Neste contexto, Arida conclui que a suposta neutralidade passa a ser analisada como efeito colateral da relação entre a inflação e a demanda pelo estoque da dívida interna em termos reais, assim “... in the discussion of inflation accelerationin Brazilian experience it was freuqently held that in a pure inertial inflation world exogenous wage indexation shocks are neutral: halving the indexing interval doubles inflation rate without altering real wages. The analysis suggests that this will occur if the higher inflation rate does not alter the desisred wealth composition between real and financial assets”. (ARIDA, 1992, p.22).

INSTRUÇÃO 1:
Resuma em duas frases o texto sobre a análise de Arida.
INSTRUÇÃO 2:
Retome o texto sobre a análise de Arida e prossiga com ele a partir do ponto em que termina.

DADOS COLETADOS:
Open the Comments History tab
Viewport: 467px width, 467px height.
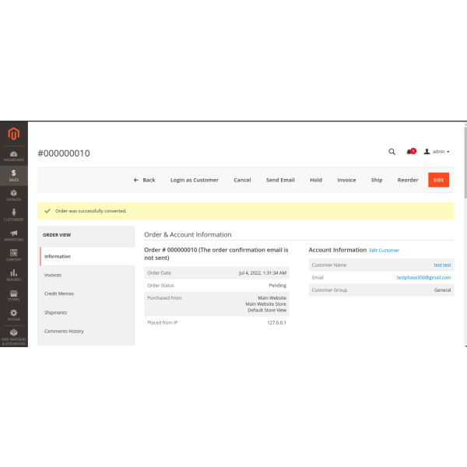click(x=64, y=331)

RESPOSTA 1:
Arida conclui que a suposta neutralidade dos choques de indexação salarial passa a ser vista como efeito colateral da relação entre a inflação e a demanda pelo estoque da dívida interna em termos reais. Segundo ele, essa neutralidade, em que reduzir pela metade o intervalo de indexação dobra a inflação sem alterar os salários reais, só ocorre se a inflação mais alta não mudar a composição desejada da riqueza entre ativos reais e financeiros.

RESPOSTA 2:
Partia-se assim da premissa de que, num ambiente cronicamente inflacionário, a amplitude das flutuações sobre o poder de compra, em termos dos bens de consumo, dos ativos reais e dos salários deveria ser considerada uma função positiva do próprio patamar da inflação na economia. Dados, então, o alto grau de aversão ao risco por parte dos agentes econômicos e de indexação dos ativos financeiros, isto significaria que, quanto mais elevada fosse a taxa de inflação, memores seriam a demanda relativa pelos ativos reais e a demanda de consumo privado a cada nível de riqueza, sendo esta medida pela soma dos valores dos estoques de ativos reais e de ativos financeiros liquidamente emitidos pelo setor público (ARIDA, 1992, p. 23).

Por outro lado, postulava-se que as alterações nas tendências dos preços relativos dos ativos reais causariam movimentos em sentido contrário sobre a taxa de lucro na indústria, ensejado, conseqüentemente, uma associação positiva com os níveis de salário real médio de mercado dos trabalhadores e de riqueza do setor privado. Seguia-se então o resultado de que as demandas privadas de investimento e de consumo tenderiam a acompanhar diretamente a tendência do preço relativo dos ativos reais (ARIDA, 1992, p. 23).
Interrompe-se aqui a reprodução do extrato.